Continue the biographical passage about the neurologist Barnett, writing on from its last sentence.

> [EXCERPTED PASSAGE]:
┄┄┄┄┄┄┄┄┄┄
Born in Newcastle upon Tyne in England, he moved with his parents to Canada as a child. He entered medicine at the University of Toronto where he graduated in 1944. He did his junior rotating internship at the Toronto General Hospital and later completed training in neurology in Toronto in 1950. After two years at Queen Square in London, UK, and later a research assistant in Oxford, he obtained a fellowship from the Royal College of Physicians and Surgeons of Canada. He was neurologist at the Toronto General Hospital from 1952-67 and Chief of the Division of Neurology at Sunnybrook Medical Centre from 1966-69.

In 1969, he was invited to become the Chief of the Division of Neurology at Western University and Victoria Hospital. From 1974-84, he served as Chairman of the Department of Clinical Neurological Sciences. In 1986, he co-founded the Robarts Research Institute and was named its first Scientific Director.

Barnett is most famous for the North American Symptomatic Carotid Endarterectomy Trial (NASCET), which evaluated whether or not clearing a clogged neck artery in the hopes of averting stroke actually reduced a patient’s risk of stroke or dying.

“No one knew who needed surgery and who didn’t,” Barnett said in a 2012 interview. “So the director of the (U.S.) National Institute of Neurological Disease and Stroke at the time said: ‘Barney, why don’t you evaluate it?’” The rest, as they say, is medical history.
┄┄┄┄┄┄┄┄┄┄
> [RECORDS]:

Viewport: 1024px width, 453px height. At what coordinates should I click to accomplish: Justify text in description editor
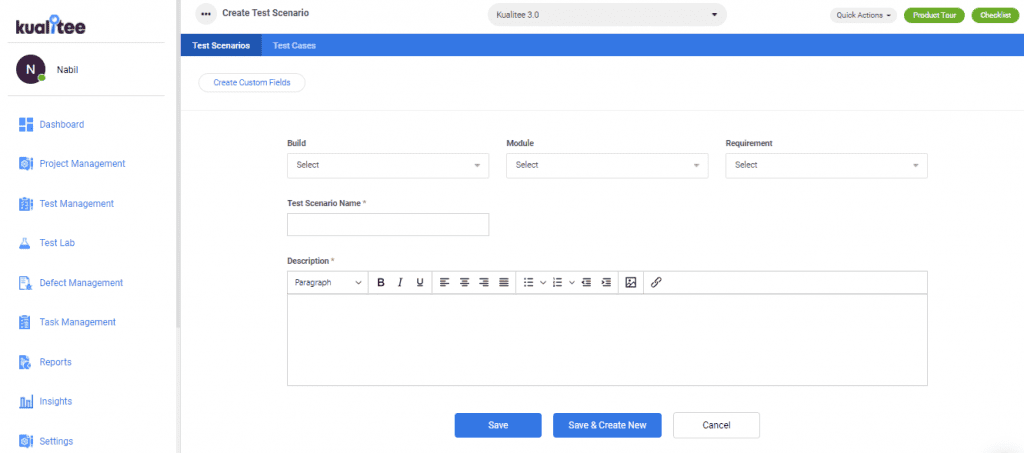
┄┄┄┄┄┄┄┄┄┄
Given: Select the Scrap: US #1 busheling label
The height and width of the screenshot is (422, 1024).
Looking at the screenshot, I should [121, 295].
┄┄┄┄┄┄┄┄┄┄
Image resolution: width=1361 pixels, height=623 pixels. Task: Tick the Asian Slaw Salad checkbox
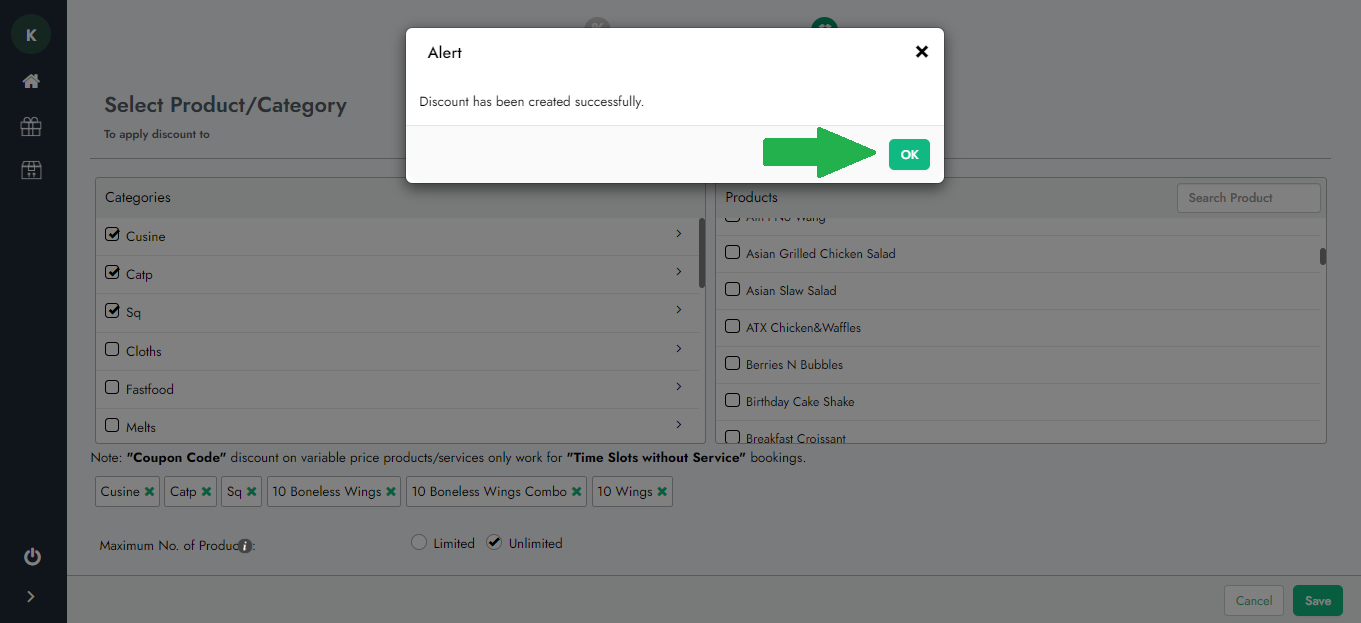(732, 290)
┄┄┄┄┄┄┄┄┄┄
> [ANSWER TO THIS EXERCISE]:
NASCET showed the invasive surgical procedure significantly reduced the risk of stroke in patients who had a carotid artery that was more than 70 per cent blocked – otherwise, the operation yielded only a moderate reduction in the risk of stroke in patients with moderate blockages (50 to 69 per cent) and did not at all benefit patients who had an artery that was less than 50 per cent blocked.

“That got us a reputation for knowing something about stroke,” he said.

Before the NASCET study, Barnett was leading another extensive trial, with quite a different outcome. In North America, and some other medical centres in the world, clinics were established to perform extracranial-intracranial (EC-IC) bypass surgery, in patients with total occlusion of one of the major supplies to the brain, the internal carotid artery. Through an opening of the skull bone, arteries on the outside of the skull were connected with those on the surface of the brain.

The EC-IC bypass study showed that these operations did not benefit patients and in the mid-1980s, these operations were almost totally stopped. Today, we know that before any conclusions can be made on the severity of an occluded carotid artery, an evaluation of alternative (collateral) blood flow supply to the brain is essential.

Even earlier, in 1970, Barnett was leading the Canadian Aspirin Trial which established, for the first time, that any antiplatelet drug could prevent diseases (in this case stroke) due to arterial thrombosis.

A worldwide figure in neurology, Barnett really wanted to be a naturalist. The medical schools he chose for his multi-centre international clinical trials also happened to be close to bird sanctuaries. A child of the manse, he skipped Sunday school to frequent sewage lagoons with his binoculars. He was a leader in conservation with much of the preservation of primary forest in the King Township, Ont., due to his years of persuasion. He was able to get the Prime Minister of Canada into his living room and wring $250 million out of him for the Nature Conservancy of areas needed by threatened plant and animal species.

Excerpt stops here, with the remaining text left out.